Die zum Teil schrillen Reaktionen auf die aktuelle Anmelderunde zu den fünften Klassen der weiterführenden Schulen mit dem kräftigen Plus für die Gymnasien lassen allerdings befürchten, dass es mit der Ruhe für die Schulen bald vorbei sein könnte. Die alten Kampfbegriffe werden schon entmottet. Walter Scheuerl, der erfolgreiche Streiter gegen die Primarschule, nennt die Stadtteilschule wieder „Einheitsschule“, die aus seiner Sicht ein minderwertiges Abitur anbietet. Er wünscht sich im Grunde die alte Trennung des dreigliedrigen Schulsystems zurück: Die Gymnasien kümmern sich um ein qualitätvolles Abitur, die Stadtteilschule um genau solche Haupt- und Realschulabschlüsse. Dort sei das Abitur bestenfalls eine nette Zugabe.
Auf der anderen Seite wittern diejenigen Morgenluft, denen eine einzige Schulform für alle Kinder schon immer gereicht hat, besser gesagt: das Nonplusultra ist. Linke und die GEW erklären das Zwei-Säulen-Modell für mehr oder weniger gescheitert, obwohl es erst seit wenigen Jahren die Chance zur Bewährung hat.
Die Debatte ist auch deswegen so aufgeregt, weil das Volksbegehren zur Wiedereinführung des neunjährigen Abiturs am Gymnasium absehbar ist. G9 wäre fraglos ein massiver Eingriff in die Schulstruktur, der die Stadtteilschulen weiter schwächen würde.
So sehr Schulsenator Ties Rabe (SPD) mit seinem Appell zu Mäßigung, Besonnenheit und Geduld recht hat: Er ist in der Pflicht, mehr zu tun. Die Diskussion über die Belastungen der Stadtteilschulen durch die Inklusion schwelt schon zu lange. Auf dem Rücken aller Schüler wird darüber debattiert, ob der deutliche Anstieg der Zahl sonderpädagogisch förderbedürftiger Kinder real ist oder nur Ausweis des Geschicks, an zusätzliche Ressourcen zu kommen. Eltern schreckt der Schwebezustand ab, obwohl es auch einzelne starke Stadtteilschulen gibt.

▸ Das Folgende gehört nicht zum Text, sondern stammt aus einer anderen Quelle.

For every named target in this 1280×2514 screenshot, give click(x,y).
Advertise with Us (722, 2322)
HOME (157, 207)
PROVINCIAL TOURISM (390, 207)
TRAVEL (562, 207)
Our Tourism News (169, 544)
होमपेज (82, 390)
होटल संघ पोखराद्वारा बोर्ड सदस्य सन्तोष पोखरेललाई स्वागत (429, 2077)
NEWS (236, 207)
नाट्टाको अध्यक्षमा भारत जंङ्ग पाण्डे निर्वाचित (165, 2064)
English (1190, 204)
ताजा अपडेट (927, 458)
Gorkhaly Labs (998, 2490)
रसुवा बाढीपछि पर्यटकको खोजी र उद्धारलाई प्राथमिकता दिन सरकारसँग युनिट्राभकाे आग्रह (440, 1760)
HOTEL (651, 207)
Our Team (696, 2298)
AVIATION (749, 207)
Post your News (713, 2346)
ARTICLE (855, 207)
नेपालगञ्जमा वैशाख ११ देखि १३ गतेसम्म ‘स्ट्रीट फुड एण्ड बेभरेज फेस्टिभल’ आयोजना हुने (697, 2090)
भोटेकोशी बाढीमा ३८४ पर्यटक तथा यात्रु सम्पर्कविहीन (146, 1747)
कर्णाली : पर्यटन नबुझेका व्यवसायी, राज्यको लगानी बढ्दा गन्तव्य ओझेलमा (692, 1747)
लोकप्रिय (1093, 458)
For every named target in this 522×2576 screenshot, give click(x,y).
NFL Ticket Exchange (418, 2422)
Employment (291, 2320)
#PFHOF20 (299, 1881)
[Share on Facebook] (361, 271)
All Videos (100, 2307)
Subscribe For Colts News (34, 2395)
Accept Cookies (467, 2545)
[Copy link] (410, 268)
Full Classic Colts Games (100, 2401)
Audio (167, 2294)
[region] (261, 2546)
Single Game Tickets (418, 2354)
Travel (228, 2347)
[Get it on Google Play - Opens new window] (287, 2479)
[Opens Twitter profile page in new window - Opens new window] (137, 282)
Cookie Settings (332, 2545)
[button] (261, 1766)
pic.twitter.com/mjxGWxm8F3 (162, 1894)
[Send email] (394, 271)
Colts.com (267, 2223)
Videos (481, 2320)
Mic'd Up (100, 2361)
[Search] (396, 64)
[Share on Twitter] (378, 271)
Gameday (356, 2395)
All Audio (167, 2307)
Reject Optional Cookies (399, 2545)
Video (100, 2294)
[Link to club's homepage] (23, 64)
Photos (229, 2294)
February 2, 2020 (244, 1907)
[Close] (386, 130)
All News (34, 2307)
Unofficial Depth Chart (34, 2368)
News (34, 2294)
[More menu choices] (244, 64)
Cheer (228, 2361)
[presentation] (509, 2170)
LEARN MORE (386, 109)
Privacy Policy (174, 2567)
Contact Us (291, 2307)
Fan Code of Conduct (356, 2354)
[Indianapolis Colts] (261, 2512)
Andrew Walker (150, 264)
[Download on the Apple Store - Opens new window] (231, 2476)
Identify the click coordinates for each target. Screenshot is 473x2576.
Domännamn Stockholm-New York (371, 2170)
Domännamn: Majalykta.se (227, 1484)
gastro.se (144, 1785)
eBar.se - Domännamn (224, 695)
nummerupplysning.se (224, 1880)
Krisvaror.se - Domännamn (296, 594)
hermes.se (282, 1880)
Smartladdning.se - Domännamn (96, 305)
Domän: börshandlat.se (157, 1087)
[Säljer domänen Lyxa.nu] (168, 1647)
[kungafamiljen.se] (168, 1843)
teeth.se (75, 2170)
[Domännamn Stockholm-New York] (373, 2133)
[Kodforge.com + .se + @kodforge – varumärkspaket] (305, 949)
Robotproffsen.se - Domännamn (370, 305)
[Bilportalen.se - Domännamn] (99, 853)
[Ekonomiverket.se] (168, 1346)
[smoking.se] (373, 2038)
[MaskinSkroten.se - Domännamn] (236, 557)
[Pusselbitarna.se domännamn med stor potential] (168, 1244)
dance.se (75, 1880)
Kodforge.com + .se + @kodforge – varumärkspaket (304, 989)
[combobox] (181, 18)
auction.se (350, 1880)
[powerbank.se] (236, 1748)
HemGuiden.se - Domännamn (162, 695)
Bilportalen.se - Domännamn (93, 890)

Was hindert Rabe also, Parteien und Verbände an einen Tisch zu holen, um endlich gemeinsam eine Strategie zur Stärkung aller Stadtteilschulen zu entwickeln? Hier könnten die Kombattanten ihre Fähigkeit zum Kompromiss beweisen. Das ist besser als eine Notenschwelle für den Zugang zum Gymnasium. Lehrer, Eltern und Schüler würden es der Politik vermutlich danken. Noch ist es nicht zu spät.